There are a few limitations in this study. Apart from the relatively small patient cohorts, we were also limited by tumor tissue availability for genomic analysis. While mutation status of PIK3CA gene emerged as a statistically significant predictor of response, the significance of alterations in additional components of the PI3K pathway and RTKs, and other rare or private alterations could not be statistically established given the small cohort size. The sensitivity and specificity of the classifier’s performance was slightly lower in the validation cohort. These limitations, however, are outweighed by the evident strengths of this study, including being the first study to utilize completely unique cohorts of tumor specimens from different chemotherapy-sparing neoadjuvant trials to develop and independently validate a multiparameter molecular classifier of response to HER2-targeted therapy alone, without chemotherapy, based on the biology of the tumor. Our study addresses one of the key pieces in the de-escalation puzzle, accurate patient selection, and may inspire several future clinical studies to make effective treatment de-escalation possible. Finally, given the pioneering nature of these trials, most patients received standard of care adjuvant therapy, including chemotherapy, and therefore the long-term outcome for these patients on a chemotherapy-sparing regimen and its correlation with pCR and our molecular classifier could not be assessed. While this may seem like a current limitation, it also highlights the significance and novelty of our current study to build a molecular classifier, which will enable triaged prospective validation studies in the near future, including for the assessment of long-term outcome in a chemotherapy-sparing setting.

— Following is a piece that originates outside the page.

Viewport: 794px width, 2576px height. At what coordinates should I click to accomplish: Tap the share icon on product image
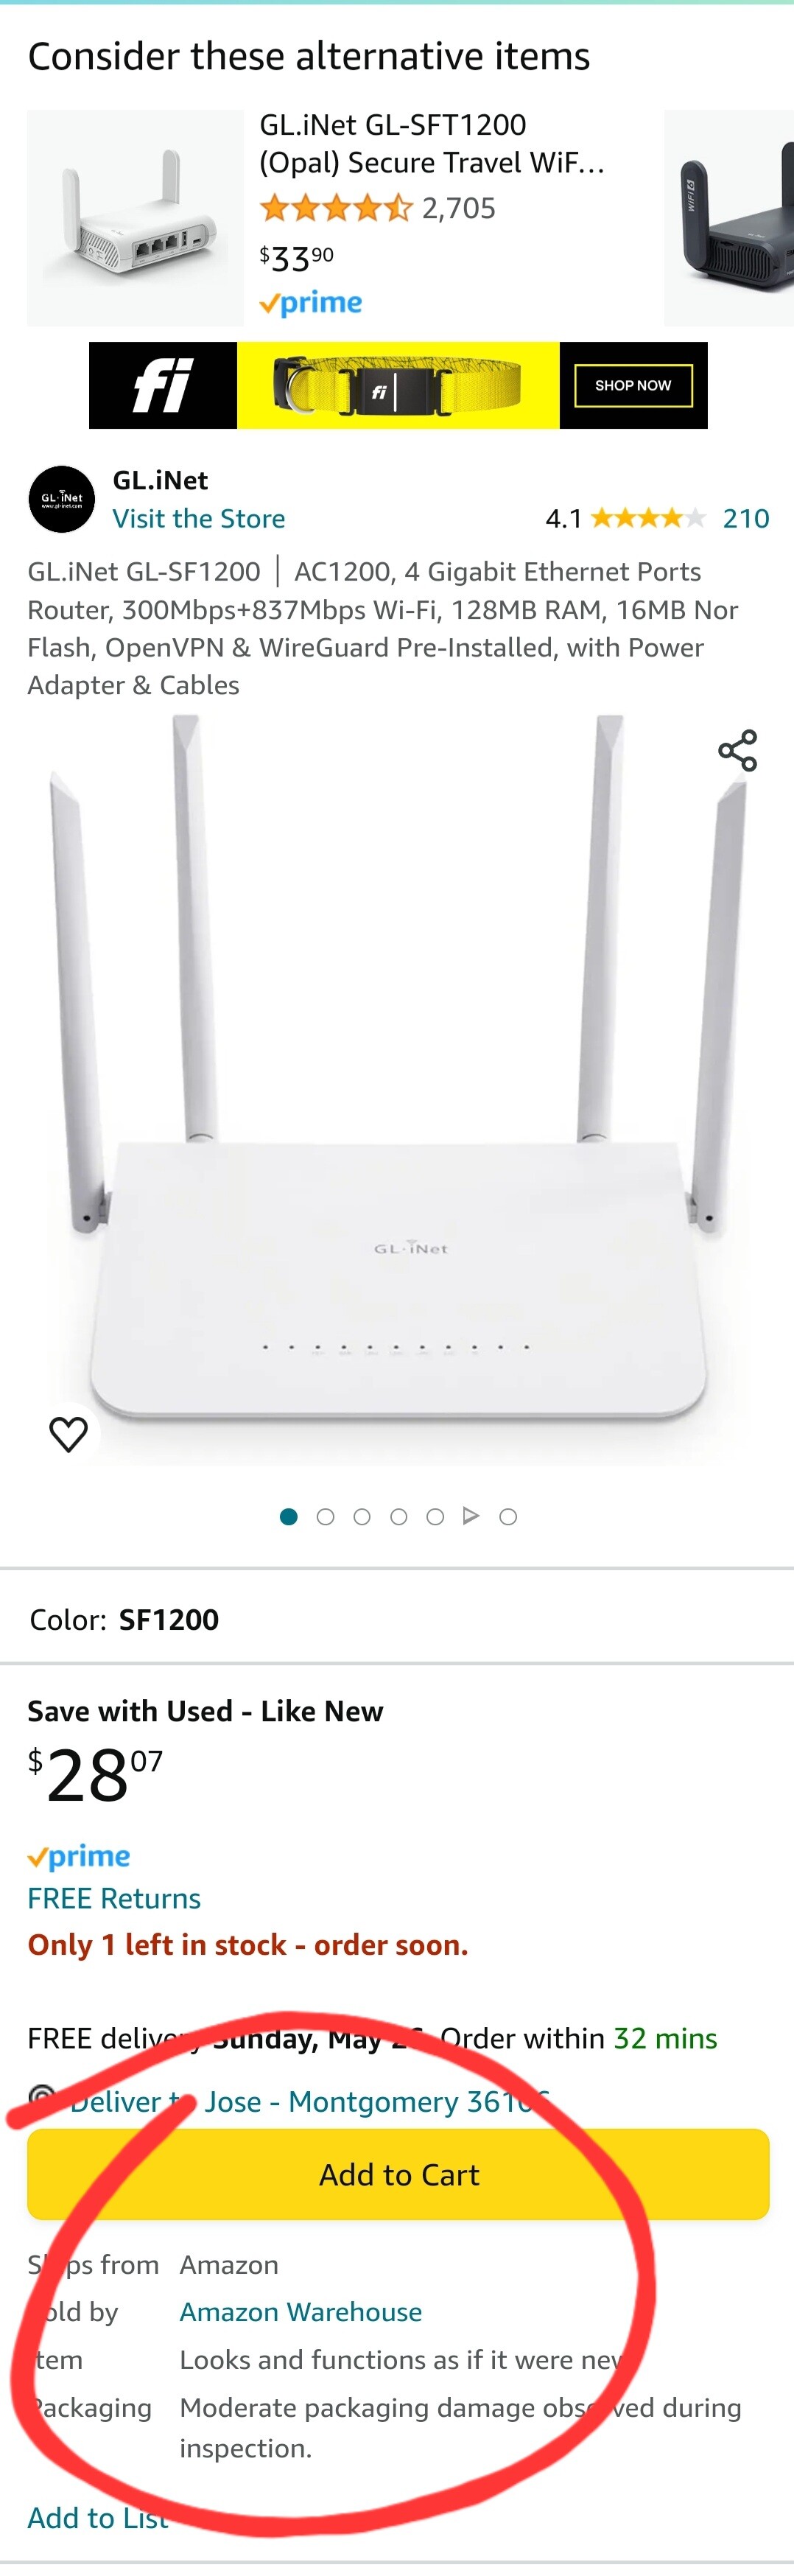coord(738,751)
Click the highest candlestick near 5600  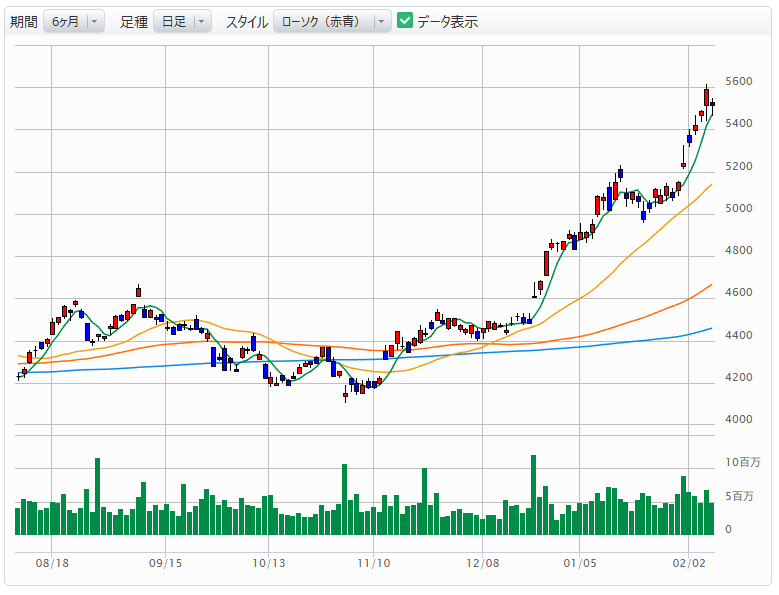click(x=707, y=96)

Treatment de-escalation in HER2+ BC has garnered much enthusiasm in the recent years with many trials, including ours [5, 7, 25], demonstrating the benefit of de-escalated therapy, including shorter duration of targeted therapy [36], less-intensive chemotherapy [32, 37–40], or complete omission of chemotherapy [5, 7, 25, 26, 41]. Our molecular classifier carries substantial promise as a precision medicine tool for treatment de-escalation, and various personalized treatment approaches. Planned and ongoing efforts are further exploring its utility in these settings.

Translational Relevance:

Past trials have reported an overall pathologic complete response (pCR) rate of 25–30% in HER2+ breast cancer (BC) patients treated with dual anti-HER2 therapy without chemotherapy, suggesting that a subset of HER2+ BCs is addicted to HER2 and that identifying such patients would permit a de-escalation approach. Accurately distinguishing these patients from those who need chemotherapy requires the development of clinically useful biomarkers. Here we successfully developed and independently validated a multiparameter molecular classifier consisting of HER2 gene levels and intra-tumor heterogeneity, intrinsic subtype, and PIK3CA status, which predicts response to anti-HER2 therapy alone without chemotherapy. Our classifier also holds a high negative predictive value, which signifies its accuracy in identifying patients who may need chemotherapy or other targeted therapies. Our classifier predicts pCR rates comparable to that of chemotherapy+anti-HER2 therapy in unselected patient population and carries substantial promise as a precision medicine tool for treatment de-escalation and personalization.